Task item> Using the listing that follows, return every line with the word "agent".

The input>

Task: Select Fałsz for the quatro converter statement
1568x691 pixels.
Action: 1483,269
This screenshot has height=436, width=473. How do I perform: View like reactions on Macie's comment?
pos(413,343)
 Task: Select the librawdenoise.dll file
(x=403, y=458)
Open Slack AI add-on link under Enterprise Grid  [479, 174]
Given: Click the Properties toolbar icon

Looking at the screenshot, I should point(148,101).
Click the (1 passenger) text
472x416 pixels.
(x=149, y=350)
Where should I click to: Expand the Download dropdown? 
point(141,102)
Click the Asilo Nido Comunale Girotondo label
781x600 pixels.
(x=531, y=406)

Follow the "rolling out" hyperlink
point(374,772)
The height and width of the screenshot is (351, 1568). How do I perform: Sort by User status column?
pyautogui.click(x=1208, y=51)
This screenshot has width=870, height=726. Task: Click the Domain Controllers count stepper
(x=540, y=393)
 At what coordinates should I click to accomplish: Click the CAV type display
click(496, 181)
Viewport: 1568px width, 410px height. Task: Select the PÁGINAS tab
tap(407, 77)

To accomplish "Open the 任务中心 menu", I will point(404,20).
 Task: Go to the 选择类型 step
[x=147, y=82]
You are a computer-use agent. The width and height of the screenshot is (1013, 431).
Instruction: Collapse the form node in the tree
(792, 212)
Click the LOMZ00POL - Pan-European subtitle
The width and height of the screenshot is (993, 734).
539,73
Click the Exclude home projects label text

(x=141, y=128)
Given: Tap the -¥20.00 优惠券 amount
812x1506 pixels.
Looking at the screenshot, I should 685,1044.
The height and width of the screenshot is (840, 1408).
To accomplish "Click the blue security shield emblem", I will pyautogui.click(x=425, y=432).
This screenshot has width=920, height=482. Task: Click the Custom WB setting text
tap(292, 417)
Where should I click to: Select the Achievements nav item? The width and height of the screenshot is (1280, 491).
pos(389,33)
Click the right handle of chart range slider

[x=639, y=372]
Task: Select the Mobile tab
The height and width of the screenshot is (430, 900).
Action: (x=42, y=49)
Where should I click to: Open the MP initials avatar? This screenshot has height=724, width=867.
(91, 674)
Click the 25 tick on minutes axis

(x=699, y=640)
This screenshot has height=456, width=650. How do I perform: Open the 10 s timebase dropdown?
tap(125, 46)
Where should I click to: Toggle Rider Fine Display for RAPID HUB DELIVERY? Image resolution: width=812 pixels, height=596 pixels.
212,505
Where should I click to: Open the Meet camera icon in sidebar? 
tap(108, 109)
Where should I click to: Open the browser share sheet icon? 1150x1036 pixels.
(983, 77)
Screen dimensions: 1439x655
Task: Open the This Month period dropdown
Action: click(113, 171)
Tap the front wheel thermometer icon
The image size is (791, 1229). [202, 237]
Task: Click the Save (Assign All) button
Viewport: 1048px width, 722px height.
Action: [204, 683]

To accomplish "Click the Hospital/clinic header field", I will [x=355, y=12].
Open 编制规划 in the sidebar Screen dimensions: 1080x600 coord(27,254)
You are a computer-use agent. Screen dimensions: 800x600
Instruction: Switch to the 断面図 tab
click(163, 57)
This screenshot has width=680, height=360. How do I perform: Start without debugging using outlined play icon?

Answer for the task>
You are a computer-use agent. The width and height of the screenshot is (1013, 431).
You are a computer-use agent. Screen dimensions: 800x600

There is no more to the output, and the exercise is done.